You are a solutions architect working as a consultant where you build web applications for clients. One of your clients needs a static website hosted on AWS. The website will predominantly host content files owned by the AWS account used to create the S3 bucket that will host the website. However, some of the objects in the bucket are owned by a parent company’s AWS account.
How should you configure the S3 bucket access controls to achieve the most secure website that is accessible to the public? (Choose TWO)

Answer options:

A.Create a bucket policy that grants s3:GetObject access to the objects owned by the parent company account.
B.Create a bucket policy that grants s3:GetObject access to the objects in the bucket owned by the account used to create the S3 bucket that will host the website.
C.Create an object access control list to grant read permissions on objects owned by the account used to create the S3 bucket that will host the website.
D.Create an object access control list to grant read permissions on objects owned by the parent company account.
E.Create a bucket policy that grants s3:GetObject access to the objects owned by the parent company account and the objects owned by the account used to create the S3 bucket that will host the website.

Correct Answers: B and D
Option A is incorrect. The objects owned by the parent company account need an access control list that grants read permission to all users. This is because these objects are not controlled by the bucket policy, since they are not owned by the account used to create the bucket that will host the website.
Option B is correct. If you create a bucket policy that grants s3:GetObject access to the objects in the bucket owned by the account used to create the bucket, they will become publicly readable. 
Option C is incorrect. You use a bucket policy to control access to objects in the bucket that are owned by the account used to create the bucket. You don’t use an ACL for this access control.
Option D is correct. Since the account used to create the S3 bucket used to host the website is different from the parent company account, you need to use an ACL to control access to the objects owned by the parent company account.
Option E is incorrect. The bucket policy will control access to objects owned by the account used to create the S3 bucket that will host the website. Your bucket policy can’t control access to objects owned by the parent company account.
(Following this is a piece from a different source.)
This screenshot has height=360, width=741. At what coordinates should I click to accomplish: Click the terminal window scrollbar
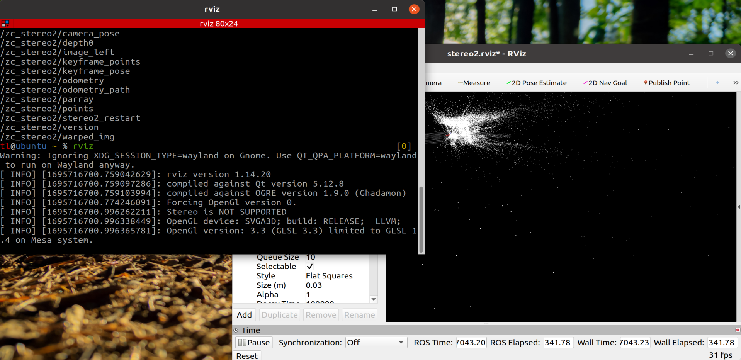(421, 219)
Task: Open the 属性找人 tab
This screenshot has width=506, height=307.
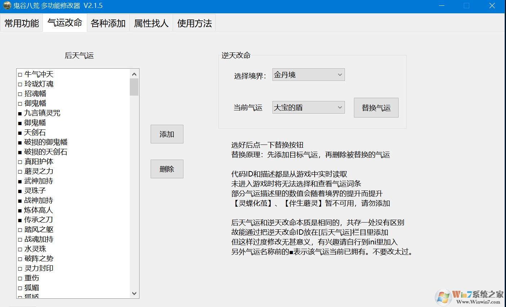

You need to use an ACL to control access to objects owned by the parent company account.
References:
Please see the Amazon Simple Storage Service user guide titled Setting permissions for website access (https://docs.aws.amazon.com/AmazonS3/latest/userguide/WebsiteAccessPermissionsReqd.html), the Service Authorization reference page titled Actions, resources, and condition keys for Amazon S3 (https://docs.aws.amazon.com/service-authorization/latest/reference/list_amazons3.html)